§ **REQUEST**: Copy the text of each item below word for word, leaving out the pictures.

>>>

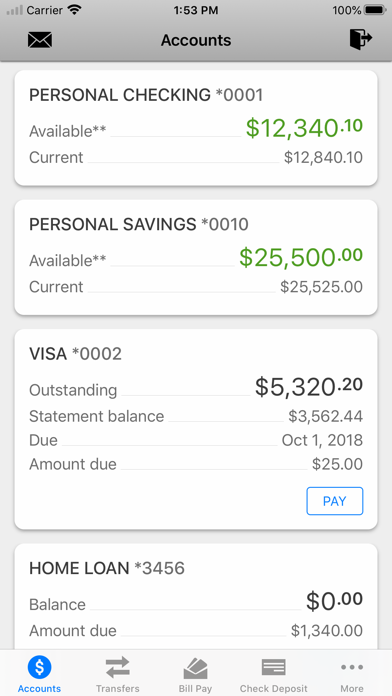
Task: Open the Transfers arrows icon
Action: (x=118, y=668)
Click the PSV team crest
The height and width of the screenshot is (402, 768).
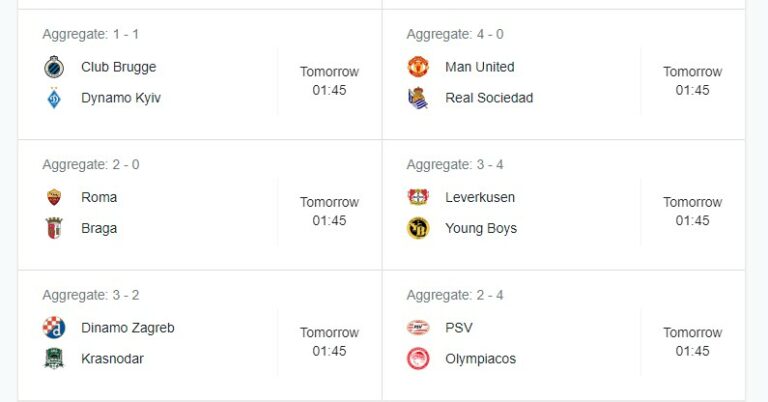(418, 327)
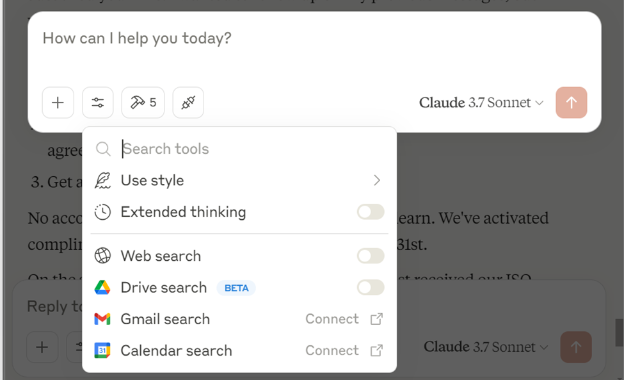
Task: Focus the Search tools input field
Action: [x=253, y=149]
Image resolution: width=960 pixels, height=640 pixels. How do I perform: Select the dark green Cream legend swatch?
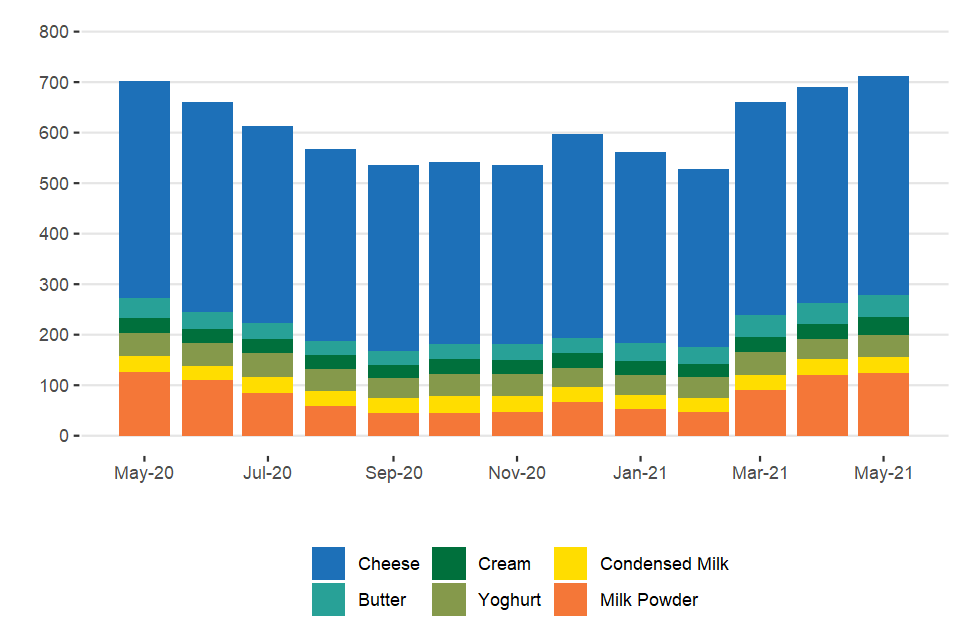449,564
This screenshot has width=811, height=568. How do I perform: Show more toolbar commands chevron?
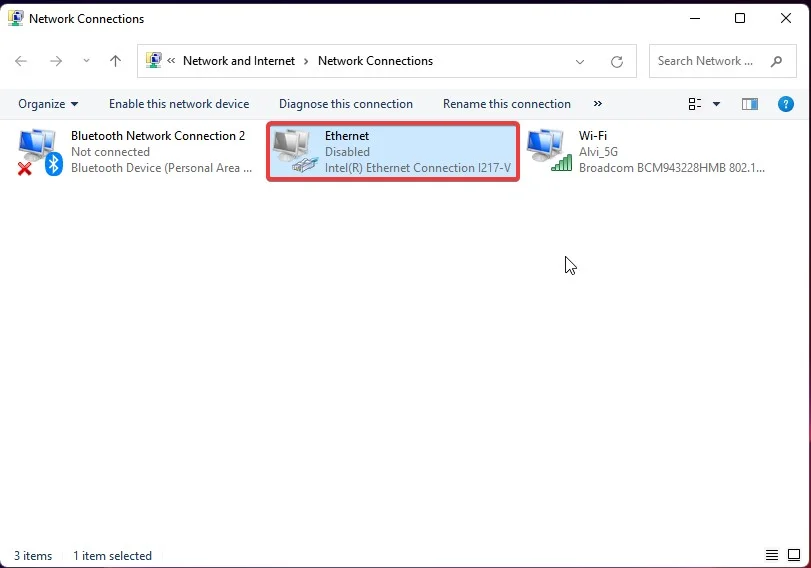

<<<

§ **SOLUTION**:
Task: Open the Transfers arrows icon
Action: (x=118, y=668)
Click the PSV team crest
The height and width of the screenshot is (402, 768).
(418, 327)
Task: Focus the Search tools input field
Action: [x=253, y=149]
Image resolution: width=960 pixels, height=640 pixels. How do I perform: Select the dark green Cream legend swatch?
449,564
This screenshot has width=811, height=568. How do I perform: Show more toolbar commands chevron?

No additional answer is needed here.